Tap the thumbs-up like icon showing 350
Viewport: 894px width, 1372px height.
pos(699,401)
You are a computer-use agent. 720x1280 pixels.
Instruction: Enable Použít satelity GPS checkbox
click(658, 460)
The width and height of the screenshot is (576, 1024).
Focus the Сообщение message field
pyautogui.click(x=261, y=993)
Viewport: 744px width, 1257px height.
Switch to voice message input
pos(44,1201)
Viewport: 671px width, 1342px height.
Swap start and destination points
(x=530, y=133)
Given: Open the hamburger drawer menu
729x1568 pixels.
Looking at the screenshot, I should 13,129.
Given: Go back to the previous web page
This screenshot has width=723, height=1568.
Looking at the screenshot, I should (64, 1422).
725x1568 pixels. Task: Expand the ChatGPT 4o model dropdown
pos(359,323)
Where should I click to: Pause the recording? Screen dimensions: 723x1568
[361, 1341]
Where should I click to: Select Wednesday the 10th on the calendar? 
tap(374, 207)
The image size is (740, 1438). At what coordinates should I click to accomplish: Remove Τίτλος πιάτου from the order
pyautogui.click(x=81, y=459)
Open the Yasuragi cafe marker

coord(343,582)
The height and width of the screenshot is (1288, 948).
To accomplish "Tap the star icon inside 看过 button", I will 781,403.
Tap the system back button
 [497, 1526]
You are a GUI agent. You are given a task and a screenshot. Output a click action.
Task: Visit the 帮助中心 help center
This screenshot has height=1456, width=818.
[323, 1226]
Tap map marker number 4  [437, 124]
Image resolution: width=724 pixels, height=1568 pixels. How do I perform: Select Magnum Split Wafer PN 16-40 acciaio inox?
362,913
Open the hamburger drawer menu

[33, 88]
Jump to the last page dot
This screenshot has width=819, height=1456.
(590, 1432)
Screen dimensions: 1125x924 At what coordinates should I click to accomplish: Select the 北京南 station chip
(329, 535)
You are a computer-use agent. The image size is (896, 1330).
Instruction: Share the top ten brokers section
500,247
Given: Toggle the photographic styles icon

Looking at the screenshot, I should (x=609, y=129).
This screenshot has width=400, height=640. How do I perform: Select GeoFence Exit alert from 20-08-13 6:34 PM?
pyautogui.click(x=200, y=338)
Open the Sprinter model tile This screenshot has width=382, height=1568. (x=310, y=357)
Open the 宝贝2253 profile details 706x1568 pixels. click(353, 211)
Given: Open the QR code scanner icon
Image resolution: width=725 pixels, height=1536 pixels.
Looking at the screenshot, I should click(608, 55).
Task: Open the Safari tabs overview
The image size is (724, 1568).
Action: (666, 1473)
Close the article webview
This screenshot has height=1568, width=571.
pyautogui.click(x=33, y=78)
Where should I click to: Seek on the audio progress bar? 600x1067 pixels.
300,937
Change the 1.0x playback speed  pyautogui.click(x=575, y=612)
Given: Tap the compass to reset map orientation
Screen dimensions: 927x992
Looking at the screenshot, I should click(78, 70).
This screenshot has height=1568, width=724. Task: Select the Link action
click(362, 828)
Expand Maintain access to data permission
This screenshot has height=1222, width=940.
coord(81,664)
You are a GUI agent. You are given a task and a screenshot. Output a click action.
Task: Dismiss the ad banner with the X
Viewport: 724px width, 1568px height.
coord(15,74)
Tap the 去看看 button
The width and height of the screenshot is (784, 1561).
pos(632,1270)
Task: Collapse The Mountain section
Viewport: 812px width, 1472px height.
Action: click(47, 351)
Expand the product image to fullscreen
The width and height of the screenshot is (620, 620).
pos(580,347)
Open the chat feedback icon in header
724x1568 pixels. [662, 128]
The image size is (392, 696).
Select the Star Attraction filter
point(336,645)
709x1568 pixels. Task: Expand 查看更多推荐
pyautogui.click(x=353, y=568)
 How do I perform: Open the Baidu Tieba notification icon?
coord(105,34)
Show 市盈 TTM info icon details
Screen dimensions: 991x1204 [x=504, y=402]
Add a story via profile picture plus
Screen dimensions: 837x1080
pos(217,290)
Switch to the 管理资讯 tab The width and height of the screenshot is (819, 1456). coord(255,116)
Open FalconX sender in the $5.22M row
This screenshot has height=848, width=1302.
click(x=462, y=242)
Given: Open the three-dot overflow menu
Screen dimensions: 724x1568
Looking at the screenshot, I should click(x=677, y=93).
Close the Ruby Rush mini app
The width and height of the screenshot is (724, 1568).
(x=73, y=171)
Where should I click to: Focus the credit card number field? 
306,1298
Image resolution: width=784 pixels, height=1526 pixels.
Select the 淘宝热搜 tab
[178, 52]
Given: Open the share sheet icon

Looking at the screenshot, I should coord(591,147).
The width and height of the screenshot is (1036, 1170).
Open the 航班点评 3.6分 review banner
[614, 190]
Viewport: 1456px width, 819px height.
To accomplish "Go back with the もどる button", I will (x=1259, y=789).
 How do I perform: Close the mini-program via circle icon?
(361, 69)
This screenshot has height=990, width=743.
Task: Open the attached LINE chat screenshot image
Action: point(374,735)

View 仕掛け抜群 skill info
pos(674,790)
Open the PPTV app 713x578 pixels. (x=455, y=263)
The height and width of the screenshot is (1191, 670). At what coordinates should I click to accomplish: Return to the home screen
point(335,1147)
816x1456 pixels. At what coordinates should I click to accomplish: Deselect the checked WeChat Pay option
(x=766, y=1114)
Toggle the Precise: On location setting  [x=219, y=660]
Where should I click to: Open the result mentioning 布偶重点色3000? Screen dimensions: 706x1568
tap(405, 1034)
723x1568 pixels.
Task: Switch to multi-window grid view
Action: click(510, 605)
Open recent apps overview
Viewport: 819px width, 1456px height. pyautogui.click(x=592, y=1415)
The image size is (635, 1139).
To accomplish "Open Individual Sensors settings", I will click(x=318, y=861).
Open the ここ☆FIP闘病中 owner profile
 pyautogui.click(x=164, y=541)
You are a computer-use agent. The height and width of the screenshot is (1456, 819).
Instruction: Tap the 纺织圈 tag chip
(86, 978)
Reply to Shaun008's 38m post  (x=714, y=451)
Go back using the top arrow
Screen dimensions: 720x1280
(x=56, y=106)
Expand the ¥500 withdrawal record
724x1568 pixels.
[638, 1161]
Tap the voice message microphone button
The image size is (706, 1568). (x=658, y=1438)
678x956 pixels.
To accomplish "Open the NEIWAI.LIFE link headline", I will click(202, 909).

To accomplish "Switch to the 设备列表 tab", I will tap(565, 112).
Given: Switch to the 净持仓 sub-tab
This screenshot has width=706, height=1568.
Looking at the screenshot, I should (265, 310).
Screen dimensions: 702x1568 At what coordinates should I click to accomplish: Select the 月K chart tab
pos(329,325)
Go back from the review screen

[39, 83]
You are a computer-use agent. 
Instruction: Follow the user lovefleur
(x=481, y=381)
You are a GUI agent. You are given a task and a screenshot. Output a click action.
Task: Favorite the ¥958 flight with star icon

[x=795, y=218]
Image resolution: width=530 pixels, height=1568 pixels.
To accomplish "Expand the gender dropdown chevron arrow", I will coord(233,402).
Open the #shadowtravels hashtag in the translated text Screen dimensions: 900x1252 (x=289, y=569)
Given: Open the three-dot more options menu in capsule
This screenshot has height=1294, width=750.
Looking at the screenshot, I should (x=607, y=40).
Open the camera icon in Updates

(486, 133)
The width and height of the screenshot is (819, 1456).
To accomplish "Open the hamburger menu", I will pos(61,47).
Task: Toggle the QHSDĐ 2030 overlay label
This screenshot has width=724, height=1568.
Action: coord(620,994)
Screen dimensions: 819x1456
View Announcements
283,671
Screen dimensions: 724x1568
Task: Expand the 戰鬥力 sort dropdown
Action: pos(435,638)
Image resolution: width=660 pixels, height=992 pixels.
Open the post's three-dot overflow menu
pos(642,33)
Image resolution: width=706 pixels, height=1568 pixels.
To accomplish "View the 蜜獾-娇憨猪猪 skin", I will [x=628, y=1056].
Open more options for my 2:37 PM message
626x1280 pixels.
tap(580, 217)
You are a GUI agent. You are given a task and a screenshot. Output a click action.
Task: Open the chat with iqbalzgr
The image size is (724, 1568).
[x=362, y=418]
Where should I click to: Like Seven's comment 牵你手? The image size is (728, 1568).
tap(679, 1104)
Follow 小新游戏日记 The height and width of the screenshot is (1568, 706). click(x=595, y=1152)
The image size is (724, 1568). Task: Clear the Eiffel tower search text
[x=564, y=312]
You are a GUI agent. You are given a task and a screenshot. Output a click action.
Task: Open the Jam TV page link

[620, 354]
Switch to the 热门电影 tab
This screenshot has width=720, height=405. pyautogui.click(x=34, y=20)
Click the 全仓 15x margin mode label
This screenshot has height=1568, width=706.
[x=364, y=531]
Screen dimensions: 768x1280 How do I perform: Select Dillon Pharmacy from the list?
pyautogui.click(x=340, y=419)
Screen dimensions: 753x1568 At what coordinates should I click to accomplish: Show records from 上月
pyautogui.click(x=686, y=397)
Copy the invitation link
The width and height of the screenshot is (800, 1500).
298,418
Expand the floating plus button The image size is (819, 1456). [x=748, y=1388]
○ ○ ○
*What this task involves*. Copy out the items above word for word, from the line containing "Given: Open the three-dot more" through the line containing "will [x=628, y=1056].", including both of those lines.

*The output*.
Given: Open the three-dot more options menu in capsule
This screenshot has height=1294, width=750.
Looking at the screenshot, I should (x=607, y=40).
Open the camera icon in Updates

(486, 133)
The width and height of the screenshot is (819, 1456).
To accomplish "Open the hamburger menu", I will pos(61,47).
Task: Toggle the QHSDĐ 2030 overlay label
This screenshot has width=724, height=1568.
Action: coord(620,994)
Screen dimensions: 819x1456
View Announcements
283,671
Screen dimensions: 724x1568
Task: Expand the 戰鬥力 sort dropdown
Action: pos(435,638)
Image resolution: width=660 pixels, height=992 pixels.
Open the post's three-dot overflow menu
pos(642,33)
Image resolution: width=706 pixels, height=1568 pixels.
To accomplish "View the 蜜獾-娇憨猪猪 skin", I will [x=628, y=1056].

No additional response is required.